(Beginning of Exercise data)
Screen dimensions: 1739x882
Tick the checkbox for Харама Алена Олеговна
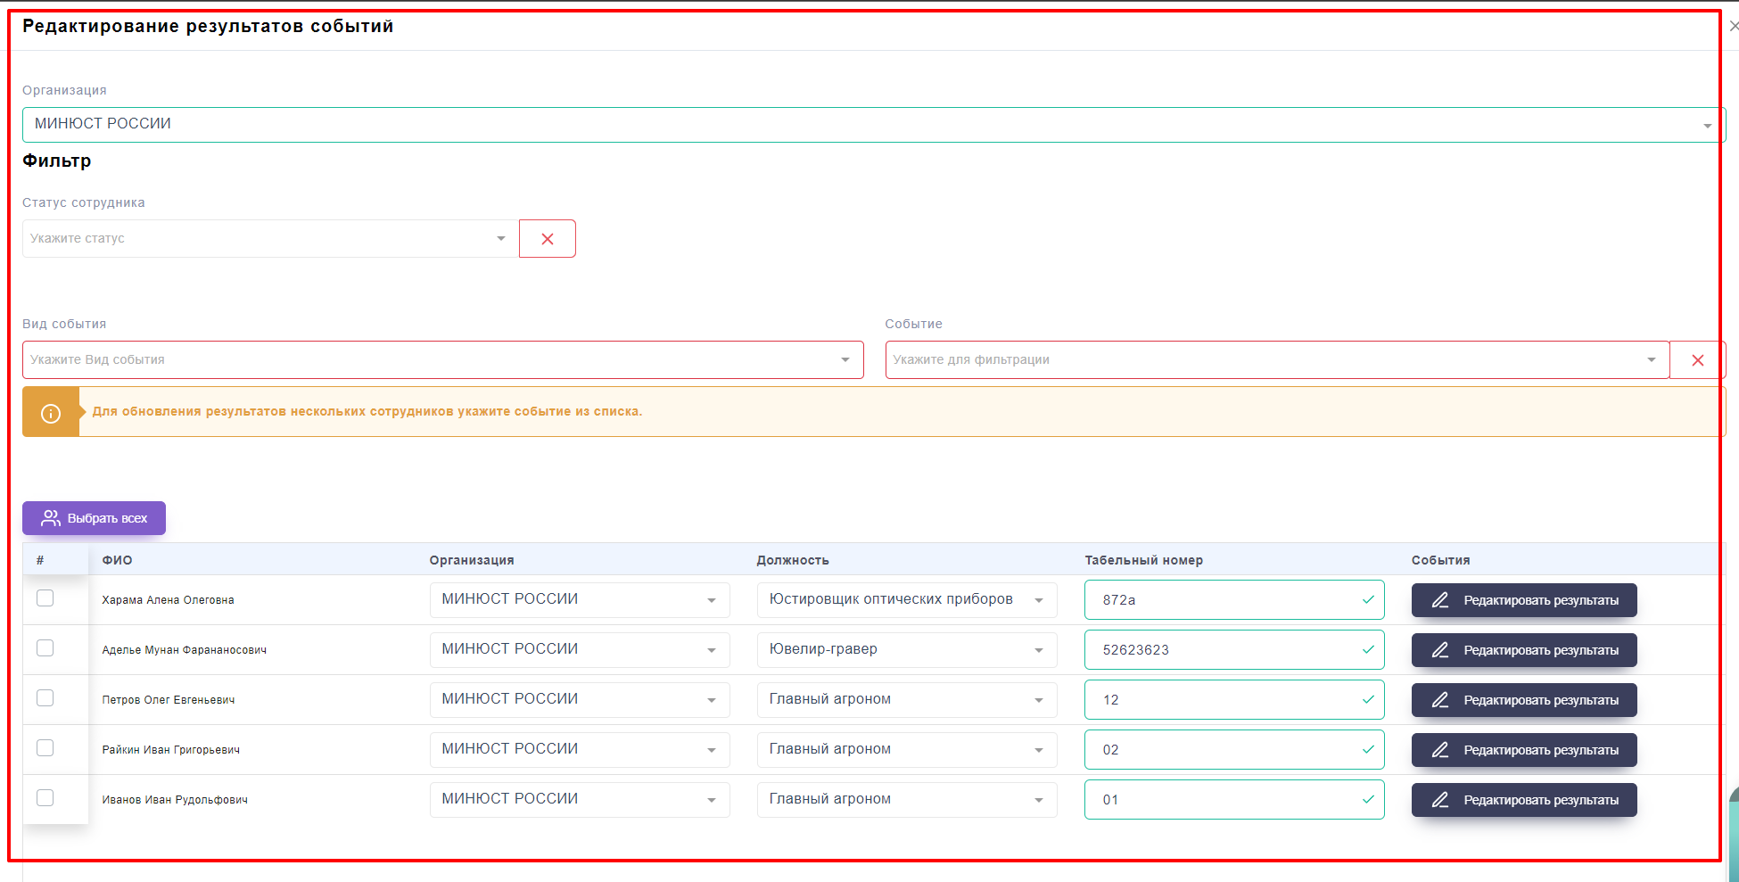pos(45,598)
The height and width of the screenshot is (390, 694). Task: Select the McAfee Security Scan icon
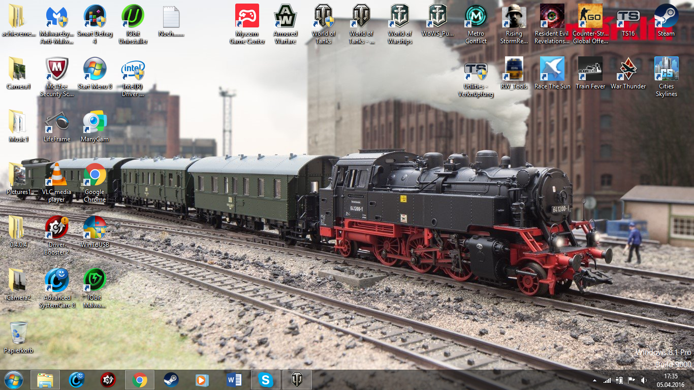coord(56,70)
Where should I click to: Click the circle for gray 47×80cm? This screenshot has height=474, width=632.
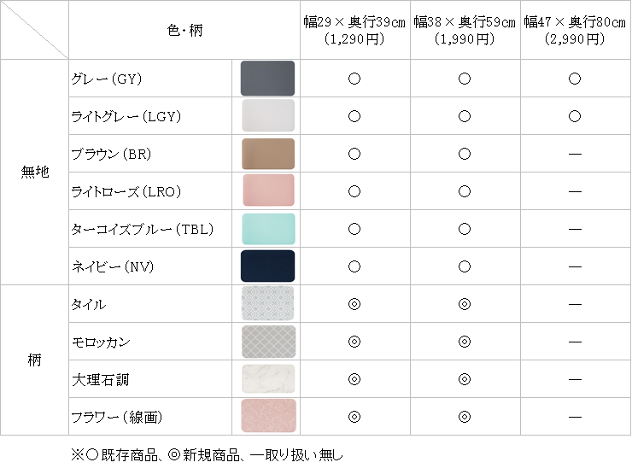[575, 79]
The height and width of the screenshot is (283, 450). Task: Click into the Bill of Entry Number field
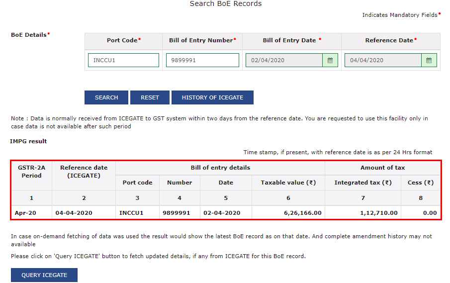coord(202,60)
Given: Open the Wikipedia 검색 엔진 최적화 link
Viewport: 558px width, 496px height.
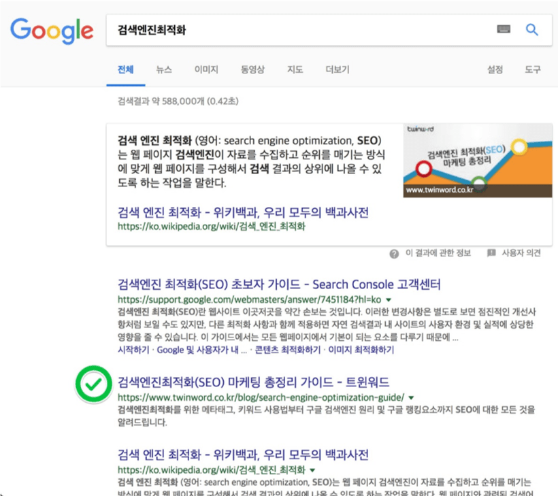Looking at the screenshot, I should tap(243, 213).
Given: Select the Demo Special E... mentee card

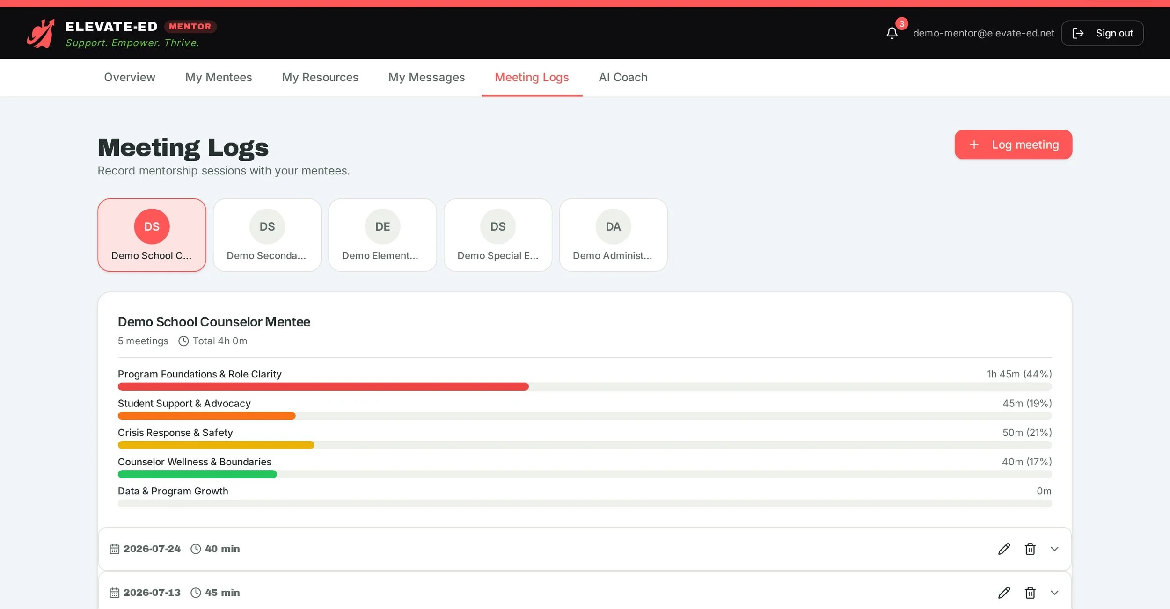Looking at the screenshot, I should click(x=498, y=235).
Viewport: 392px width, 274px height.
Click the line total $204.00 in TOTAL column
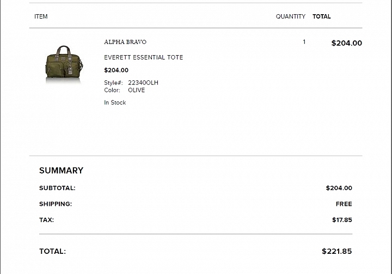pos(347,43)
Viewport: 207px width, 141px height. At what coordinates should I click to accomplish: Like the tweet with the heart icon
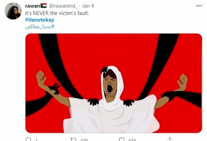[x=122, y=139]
(End of Exercise data)
• **Exercise description**
The lines to be extracted begin at the line containing "Click the line total $204.00 in TOTAL column" and continue through the final line of the material above, both ends included. Reproduce them exactly, without the pictures.

• **Solution to this exercise**
Click the line total $204.00 in TOTAL column
pos(347,43)
Viewport: 207px width, 141px height. At what coordinates should I click to accomplish: Like the tweet with the heart icon
[x=122, y=139]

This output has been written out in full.